On the contrary, the Act introduces Section 9(B) which requires employees or workers to make disclosures in good faith. This section makes it an offence to intentionally disclose false information knowingly and with the intention to harm the affected party, even if they should have reasonably known that the said disclosure may be false. The consequences of a false disclosure are that upon conviction a fine or term of imprisonment not exceeding 2 years may be enforced. The aim of this is to deter the making of false disclosures maliciously that bear severe consequences for affected parties such as lost money and time, along with potential reputational disrepute. Therefore the employee who makes a disclosure is afforded a protected environment to do so but must do so with a substantial foundation on which the disclosure will rely on. The employer is in turn provided a form of recourse against whistle-blowers should it be prejudiced due to a false disclosures.

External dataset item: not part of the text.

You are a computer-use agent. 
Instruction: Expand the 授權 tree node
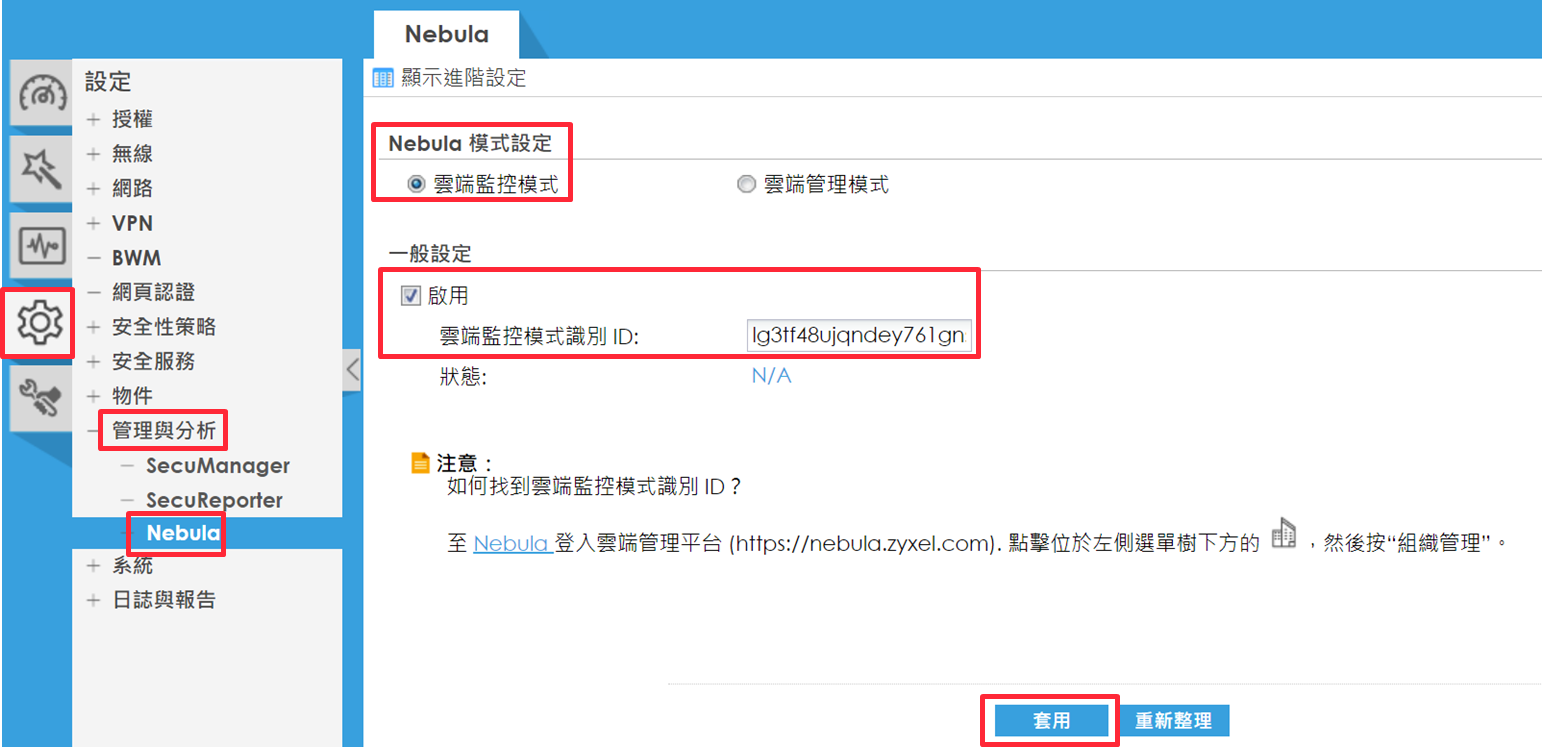94,120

Section 3(D) is also introduced stating that the employer’s duty to inform employees or workers of the receipt of the said information and to indicate steps taken upon them being made aware of the disclosure in writing. There are strict timelines to which the employer must adhere to relating to the employer making a decision whether to investigate the matter themselves or weather to refer the matter to another person or body if it is of the notion that the investigation would be better handled by that person or body.

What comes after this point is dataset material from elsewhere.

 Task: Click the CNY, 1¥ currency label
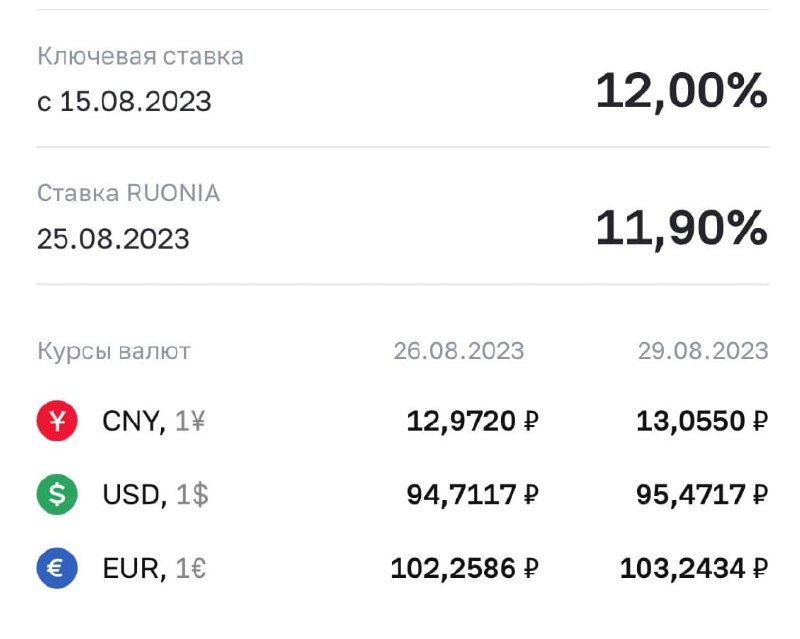pos(154,422)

In the event that the employer is unable to make a decision on the investigation within the stated 21 day period then the employer holds a further duty to notify the necessary employee or worker in writing of this inability and subsequently to advise the employee or worker on a regular basis in intervals of about 2 months not exceeding the period of 6 months. The aim of this is to avoid any prejudice existing within the prevention, detection or investigation of the occurring irregularity or criminal offence.
The Act further places another duty on the employer to notify the employee or worker who made that protected disclosure of the outcome of any investigation upon same being concluded. Thus the implication of this on the employer are that regardless of the fact that an investigation is conducted by them or any of their stakeholders (i.e. subcontractors or labour brokers) they must ensure that the duty to inform is carried out due to them possibly being held jointly and severally liable for the non-compliance in this regard.
It is thus very important for the employer in its various divisions to be aware in its engagements with various stakeholders of being jointly and severally liable for any occupational detriment that may occur, regardless if it’s caused by the employer directly or indirectly. Furthermore the employer also must ensure that clear and accessible polices facilitating and regulating whistleblowing which have clear guidelines of procedure, implications and consequences for all involved parties weather directly or indirectly.
Whistleblowing is encouraged in order to create a culture of accountability and zero tolerance for unethical and criminal conduct, therefore employers in their daily interactions and business transactions have a legal duty to ensure and progressively implement these legislative requirement.